Layaknya efek domino, para FTF yang telah bergabung dengan ISIS menjadi konflik sosial bagi negara asalnya. Jika dilihat dari kacamata hukum, para FTF secara otomatis telah kehilangan kewarganegaraannya. Sebagaimana tertuang dalam huru e dan f Pasal 23 UU No. 12 Tahun 2006.
Lebih dari 600 orang FTF yang berasal dari berbagai kalangan juga menjadi masalah sosial serta berdampak terhadap situasi politik dalam negeri Indonesia, terutama sejak meningkatnya krisis politik identitas pasca Pilpres 2019. Walupun akhirnya Presiden Joko Widodo tidak menyetujui rencana pemulangan keenam ratus FTF asal Indonesia, isu tersebut terlanjur dimanfaatkan sebagai agenda politik bagi sebagian pihak. Khususnya untuk mendeskreditkan pemerintah.
Pada tingkatan masyarakat akar rumput, melemahnya ISIS sedikit banyak telah berpengaruh terhadap menurunnya semangat bagi para penganut paham radikal. Namun demikian, hal tersebut tidak serta merta meruntuhkan paham radikalisme maupun tindakan-tindakan terorisme bagi para jihadis militan. Jaringan terorisme beserta sel-sel tidurnya tidak lagi melakukan aksi propaganda secara terbuka. Mereka mulai menerapkan strategi aksi-aksi yang dilakukan secara perseorangan atau dikenal dengan istilah lone wolf.

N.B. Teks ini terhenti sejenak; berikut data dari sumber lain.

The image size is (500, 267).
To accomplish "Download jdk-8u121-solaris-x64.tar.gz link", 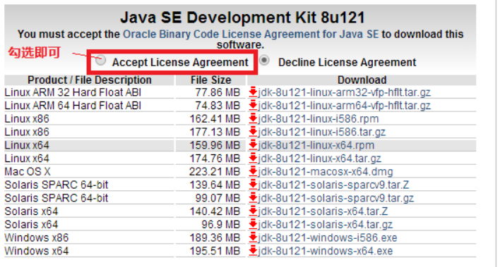I will [x=326, y=224].
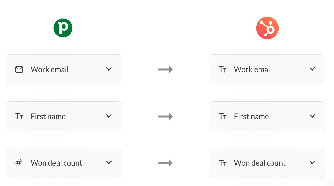Expand the Pipedrive Won deal count chevron
This screenshot has height=186, width=334.
pyautogui.click(x=109, y=162)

Dalam catatan Kapolri yang disampaikan pada saat Rapat Dengar Pendapat dengan Komisi III DPR RI pada Desember 2019, terdapat 8 aksi terorisme dengan jumlah terduga teroris yang berhasil ditangkap mencapai 275 orang. Aksi penusukan Menko Polhukam Wiranto pada 10 Oktober 2019 maupun peledakan di lingkungan Polrestabes Medan merupakan 2 kasus aksi terorisme paling menonjol selama 2019. Jumlah tersebut dinilai relatif menurun dibanding tahun 2018 dengan terduga teroris yang berhasil ditangkap mencapai 396 orang.
Kondisi ini semestinya dapat dimanfaatkan pemerintah untuk terus menekan aksi-aksi terorisme maupun aktivitas radikalisme. Namun demikian, hal tersebut tidak akan mencapai hasil maksimal jika tidak ada sinergitas antar instansi pemerintah, terutama para penegak hukum. Bagaimanapun, pemberantasan terorisme dan radikalisme tidak akan berjalan optimal jika hanya berorientasi pada tindakan represif. Diperlukan upaya preventif untuk mencegah aksi terorisme.
Dalam hal ini, aktivitas dan operasi intelijen yang baik dapat mencegah sebelum terjadinya tindakan terorisme. Hal tersebut dinilai lebih optimal dalam meminimalisir aksi-aksi terorisme. Badan Intelijen Negara (BIN), sebagaimana disebutkan dalam Prepres No. 67 Tahun 2013 Tentang Koordinasi Intelijen Negara merupakan koordinator dari unsur-unsur intelijen yang ada di Indonesia. Dengan kata lain, merupakan garda terdepan yang memiliki fungsi untuk pencegahan dan deteksi dini terhadap seluruh ancaman yang mungkin hadir di Indonesia, termasuk aksi terorisme.